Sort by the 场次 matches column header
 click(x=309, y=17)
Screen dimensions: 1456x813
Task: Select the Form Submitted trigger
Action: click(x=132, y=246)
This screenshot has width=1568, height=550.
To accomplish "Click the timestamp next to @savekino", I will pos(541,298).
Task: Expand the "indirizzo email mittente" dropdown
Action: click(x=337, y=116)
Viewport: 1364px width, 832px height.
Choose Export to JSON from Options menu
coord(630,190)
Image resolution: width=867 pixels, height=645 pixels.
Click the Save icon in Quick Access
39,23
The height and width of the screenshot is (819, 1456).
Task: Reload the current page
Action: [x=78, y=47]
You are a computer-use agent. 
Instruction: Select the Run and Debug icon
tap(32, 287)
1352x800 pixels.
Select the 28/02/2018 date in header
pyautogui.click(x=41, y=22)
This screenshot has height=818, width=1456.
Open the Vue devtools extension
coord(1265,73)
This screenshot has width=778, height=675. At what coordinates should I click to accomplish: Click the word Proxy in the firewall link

________________________________________

Work required
Format every line of the entries above as a Markdown table with two columns, Row and Line, numbering the lines in order and leaving out any blank ones.

Written reply
| Row | Line |
|---|---|
| 1 | Sort by the 场次 matches column header |
| 2 |  click(x=309, y=17) |
| 3 | Screen dimensions: 1456x813 |
| 4 | Task: Select the Form Submitted trigger |
| 5 | Action: click(x=132, y=246) |
| 6 | This screenshot has width=1568, height=550. |
| 7 | To accomplish "Click the timestamp next to @savekino", I will pos(541,298). |
| 8 | Task: Expand the "indirizzo email mittente" dropdown |
| 9 | Action: click(x=337, y=116) |
| 10 | Viewport: 1364px width, 832px height. |
| 11 | Choose Export to JSON from Options menu |
| 12 | coord(630,190) |
| 13 | Image resolution: width=867 pixels, height=645 pixels. |
| 14 | Click the Save icon in Quick Access |
| 15 | 39,23 |
| 16 | The height and width of the screenshot is (819, 1456). |
| 17 | Task: Reload the current page |
| 18 | Action: [x=78, y=47] |
| 19 | You are a computer-use agent.  |
| 20 | Instruction: Select the Run and Debug icon |
| 21 | tap(32, 287) |
| 22 | 1352x800 pixels. |
| 23 | Select the 28/02/2018 date in header |
| 24 | pyautogui.click(x=41, y=22) |
| 25 | This screenshot has height=818, width=1456. |
| 26 | Open the Vue devtools extension |
| 27 | coord(1265,73) |
| 28 | This screenshot has width=778, height=675. At what coordinates should I click to accomplish: Click the word Proxy in the firewall link |